Your goal
Would you quote the material below from its first line through the line containing "Skip to footer [f] (27, 27)", exactly and with both ends included?

########################################

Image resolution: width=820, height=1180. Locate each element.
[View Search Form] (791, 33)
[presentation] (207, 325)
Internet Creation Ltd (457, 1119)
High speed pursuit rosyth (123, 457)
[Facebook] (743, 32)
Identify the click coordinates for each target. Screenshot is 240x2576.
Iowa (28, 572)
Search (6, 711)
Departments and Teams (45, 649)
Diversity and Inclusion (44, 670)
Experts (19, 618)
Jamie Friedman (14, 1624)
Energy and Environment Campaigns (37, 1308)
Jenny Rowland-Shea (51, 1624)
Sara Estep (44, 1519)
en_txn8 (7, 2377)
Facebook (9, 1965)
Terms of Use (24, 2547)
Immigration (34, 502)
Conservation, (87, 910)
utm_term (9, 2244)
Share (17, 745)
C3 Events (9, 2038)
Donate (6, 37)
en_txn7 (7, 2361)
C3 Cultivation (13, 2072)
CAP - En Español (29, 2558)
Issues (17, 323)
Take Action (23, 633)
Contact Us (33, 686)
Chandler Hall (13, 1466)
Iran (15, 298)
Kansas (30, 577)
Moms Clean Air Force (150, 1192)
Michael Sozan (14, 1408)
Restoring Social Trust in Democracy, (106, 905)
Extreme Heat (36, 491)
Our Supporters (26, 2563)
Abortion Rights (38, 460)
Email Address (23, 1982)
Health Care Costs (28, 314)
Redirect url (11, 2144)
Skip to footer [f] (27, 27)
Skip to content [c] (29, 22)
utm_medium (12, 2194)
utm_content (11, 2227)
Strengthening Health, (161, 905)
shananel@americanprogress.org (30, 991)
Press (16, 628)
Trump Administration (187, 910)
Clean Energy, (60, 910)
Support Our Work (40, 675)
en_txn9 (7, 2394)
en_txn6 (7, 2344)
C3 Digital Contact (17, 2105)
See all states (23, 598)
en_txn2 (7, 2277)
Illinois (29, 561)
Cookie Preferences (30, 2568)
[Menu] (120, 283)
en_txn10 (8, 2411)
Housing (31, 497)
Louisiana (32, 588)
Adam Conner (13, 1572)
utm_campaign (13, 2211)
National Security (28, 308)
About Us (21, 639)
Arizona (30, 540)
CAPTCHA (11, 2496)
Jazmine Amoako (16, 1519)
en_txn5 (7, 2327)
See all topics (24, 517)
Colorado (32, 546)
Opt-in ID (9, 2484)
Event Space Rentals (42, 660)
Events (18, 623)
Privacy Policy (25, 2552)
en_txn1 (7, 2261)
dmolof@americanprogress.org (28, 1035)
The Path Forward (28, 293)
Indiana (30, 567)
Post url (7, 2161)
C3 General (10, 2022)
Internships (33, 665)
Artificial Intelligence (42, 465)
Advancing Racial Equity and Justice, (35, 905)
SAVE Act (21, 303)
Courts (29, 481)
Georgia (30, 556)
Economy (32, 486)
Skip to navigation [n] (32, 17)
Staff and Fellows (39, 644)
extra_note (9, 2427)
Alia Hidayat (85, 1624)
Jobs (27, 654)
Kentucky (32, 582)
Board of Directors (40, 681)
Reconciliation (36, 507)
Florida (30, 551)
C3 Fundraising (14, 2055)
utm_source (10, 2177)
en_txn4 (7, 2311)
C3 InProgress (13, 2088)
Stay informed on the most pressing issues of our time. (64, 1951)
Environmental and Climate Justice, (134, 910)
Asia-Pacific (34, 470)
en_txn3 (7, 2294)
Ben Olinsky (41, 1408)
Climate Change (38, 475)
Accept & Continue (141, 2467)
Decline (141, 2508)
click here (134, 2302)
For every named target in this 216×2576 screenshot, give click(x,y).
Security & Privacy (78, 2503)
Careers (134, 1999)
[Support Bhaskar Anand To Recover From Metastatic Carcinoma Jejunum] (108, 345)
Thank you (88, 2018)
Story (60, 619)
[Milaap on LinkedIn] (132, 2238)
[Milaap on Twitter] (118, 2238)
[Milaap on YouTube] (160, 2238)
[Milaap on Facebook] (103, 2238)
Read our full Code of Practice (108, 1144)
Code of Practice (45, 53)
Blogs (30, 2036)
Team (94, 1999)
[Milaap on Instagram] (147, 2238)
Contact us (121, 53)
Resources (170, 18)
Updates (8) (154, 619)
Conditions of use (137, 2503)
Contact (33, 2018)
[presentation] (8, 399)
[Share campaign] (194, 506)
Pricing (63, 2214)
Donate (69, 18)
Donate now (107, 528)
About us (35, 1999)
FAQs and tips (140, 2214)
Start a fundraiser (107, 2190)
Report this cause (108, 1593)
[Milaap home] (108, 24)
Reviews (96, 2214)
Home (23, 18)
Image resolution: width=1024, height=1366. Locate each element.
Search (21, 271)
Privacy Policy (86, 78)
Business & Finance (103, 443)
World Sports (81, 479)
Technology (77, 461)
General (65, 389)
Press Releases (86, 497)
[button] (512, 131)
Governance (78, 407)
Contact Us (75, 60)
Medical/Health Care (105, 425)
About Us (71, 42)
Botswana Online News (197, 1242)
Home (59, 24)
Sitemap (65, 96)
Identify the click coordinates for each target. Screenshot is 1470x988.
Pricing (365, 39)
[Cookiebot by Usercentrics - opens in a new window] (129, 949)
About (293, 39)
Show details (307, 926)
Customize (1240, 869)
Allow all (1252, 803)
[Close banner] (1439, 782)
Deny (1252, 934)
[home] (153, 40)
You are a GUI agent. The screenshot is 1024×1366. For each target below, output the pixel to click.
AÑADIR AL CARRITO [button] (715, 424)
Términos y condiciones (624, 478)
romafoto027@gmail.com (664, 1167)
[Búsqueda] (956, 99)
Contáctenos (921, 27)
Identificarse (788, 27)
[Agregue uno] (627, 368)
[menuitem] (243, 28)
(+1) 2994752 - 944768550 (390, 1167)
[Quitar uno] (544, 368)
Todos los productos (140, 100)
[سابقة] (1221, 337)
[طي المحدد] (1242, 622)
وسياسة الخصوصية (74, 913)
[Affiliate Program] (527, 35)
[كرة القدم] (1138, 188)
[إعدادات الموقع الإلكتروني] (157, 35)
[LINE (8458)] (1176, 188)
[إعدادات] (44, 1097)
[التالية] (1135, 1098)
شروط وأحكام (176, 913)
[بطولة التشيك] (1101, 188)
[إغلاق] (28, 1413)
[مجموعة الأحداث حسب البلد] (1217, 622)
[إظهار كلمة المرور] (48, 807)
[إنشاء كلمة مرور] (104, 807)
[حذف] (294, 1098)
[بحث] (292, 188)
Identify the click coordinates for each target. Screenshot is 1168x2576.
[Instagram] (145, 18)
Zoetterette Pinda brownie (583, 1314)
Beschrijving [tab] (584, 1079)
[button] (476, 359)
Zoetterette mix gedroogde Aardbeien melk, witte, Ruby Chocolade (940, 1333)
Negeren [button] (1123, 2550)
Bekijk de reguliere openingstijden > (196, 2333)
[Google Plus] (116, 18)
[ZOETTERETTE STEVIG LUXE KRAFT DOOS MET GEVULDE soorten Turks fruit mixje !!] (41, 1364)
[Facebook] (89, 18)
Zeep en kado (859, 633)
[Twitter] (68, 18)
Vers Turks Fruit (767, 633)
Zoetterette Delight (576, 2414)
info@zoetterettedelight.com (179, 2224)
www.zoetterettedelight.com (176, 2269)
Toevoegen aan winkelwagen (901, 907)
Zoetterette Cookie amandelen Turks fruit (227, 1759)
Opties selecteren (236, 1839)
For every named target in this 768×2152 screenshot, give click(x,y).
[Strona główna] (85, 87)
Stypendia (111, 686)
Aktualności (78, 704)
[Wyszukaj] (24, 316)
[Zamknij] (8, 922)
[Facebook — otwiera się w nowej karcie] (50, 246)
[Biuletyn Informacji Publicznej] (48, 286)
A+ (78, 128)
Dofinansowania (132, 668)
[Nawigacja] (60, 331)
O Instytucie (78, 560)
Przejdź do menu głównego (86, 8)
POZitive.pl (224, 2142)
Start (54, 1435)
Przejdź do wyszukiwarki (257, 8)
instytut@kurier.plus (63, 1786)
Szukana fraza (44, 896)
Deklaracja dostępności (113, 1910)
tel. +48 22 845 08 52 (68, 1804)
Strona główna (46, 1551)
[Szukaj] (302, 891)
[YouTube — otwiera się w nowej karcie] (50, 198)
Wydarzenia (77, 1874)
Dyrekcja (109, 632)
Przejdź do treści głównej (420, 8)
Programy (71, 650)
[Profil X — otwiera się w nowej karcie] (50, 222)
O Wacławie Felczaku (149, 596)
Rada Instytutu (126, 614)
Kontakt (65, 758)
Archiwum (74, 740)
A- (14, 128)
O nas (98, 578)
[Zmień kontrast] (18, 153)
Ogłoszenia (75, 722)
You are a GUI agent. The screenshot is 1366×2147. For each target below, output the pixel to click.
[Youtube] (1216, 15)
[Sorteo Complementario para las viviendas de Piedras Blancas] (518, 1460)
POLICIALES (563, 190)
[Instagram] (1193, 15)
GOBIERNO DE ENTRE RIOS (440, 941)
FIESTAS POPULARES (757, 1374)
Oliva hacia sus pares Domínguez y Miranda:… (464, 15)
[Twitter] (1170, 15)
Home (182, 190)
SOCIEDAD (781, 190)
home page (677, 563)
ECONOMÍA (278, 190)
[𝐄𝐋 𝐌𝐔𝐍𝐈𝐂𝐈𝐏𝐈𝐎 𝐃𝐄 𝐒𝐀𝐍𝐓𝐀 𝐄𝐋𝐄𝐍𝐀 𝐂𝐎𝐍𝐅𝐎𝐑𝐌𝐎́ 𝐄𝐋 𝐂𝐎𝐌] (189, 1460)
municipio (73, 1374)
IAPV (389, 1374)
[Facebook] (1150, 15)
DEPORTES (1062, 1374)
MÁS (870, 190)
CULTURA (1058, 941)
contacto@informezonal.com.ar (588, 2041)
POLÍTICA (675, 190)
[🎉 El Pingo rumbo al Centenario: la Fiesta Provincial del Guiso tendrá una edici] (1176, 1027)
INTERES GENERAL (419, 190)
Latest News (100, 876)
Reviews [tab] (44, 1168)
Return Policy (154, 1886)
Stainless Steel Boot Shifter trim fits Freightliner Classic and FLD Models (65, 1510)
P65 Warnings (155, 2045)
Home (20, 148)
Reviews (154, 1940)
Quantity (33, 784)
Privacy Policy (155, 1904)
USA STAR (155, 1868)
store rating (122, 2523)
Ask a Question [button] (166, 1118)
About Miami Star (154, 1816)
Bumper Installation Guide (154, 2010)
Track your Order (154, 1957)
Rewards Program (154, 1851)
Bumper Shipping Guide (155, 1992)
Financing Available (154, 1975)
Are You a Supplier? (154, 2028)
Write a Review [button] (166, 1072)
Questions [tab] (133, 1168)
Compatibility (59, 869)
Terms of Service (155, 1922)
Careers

########################################

Answer for the task
Image resolution: width=820, height=1180. Locate each element.
[View Search Form] (791, 33)
[presentation] (207, 325)
Internet Creation Ltd (457, 1119)
High speed pursuit rosyth (123, 457)
[Facebook] (743, 32)
Identify the click coordinates for each target. Screenshot is 240x2576.
Iowa (28, 572)
Search (6, 711)
Departments and Teams (45, 649)
Diversity and Inclusion (44, 670)
Experts (19, 618)
Jamie Friedman (14, 1624)
Energy and Environment Campaigns (37, 1308)
Jenny Rowland-Shea (51, 1624)
Sara Estep (44, 1519)
en_txn8 (7, 2377)
Facebook (9, 1965)
Terms of Use (24, 2547)
Immigration (34, 502)
Conservation, (87, 910)
utm_term (9, 2244)
Share (17, 745)
C3 Events (9, 2038)
Donate (6, 37)
en_txn7 (7, 2361)
C3 Cultivation (13, 2072)
CAP - En Español (29, 2558)
Issues (17, 323)
Take Action (23, 633)
Contact Us (33, 686)
Chandler Hall (13, 1466)
Iran (15, 298)
Kansas (30, 577)
Moms Clean Air Force (150, 1192)
Michael Sozan (14, 1408)
Restoring Social Trust in Democracy, (106, 905)
Extreme Heat (36, 491)
Our Supporters (26, 2563)
Abortion Rights (38, 460)
Email Address (23, 1982)
Health Care Costs (28, 314)
Redirect url (11, 2144)
Skip to footer [f] (27, 27)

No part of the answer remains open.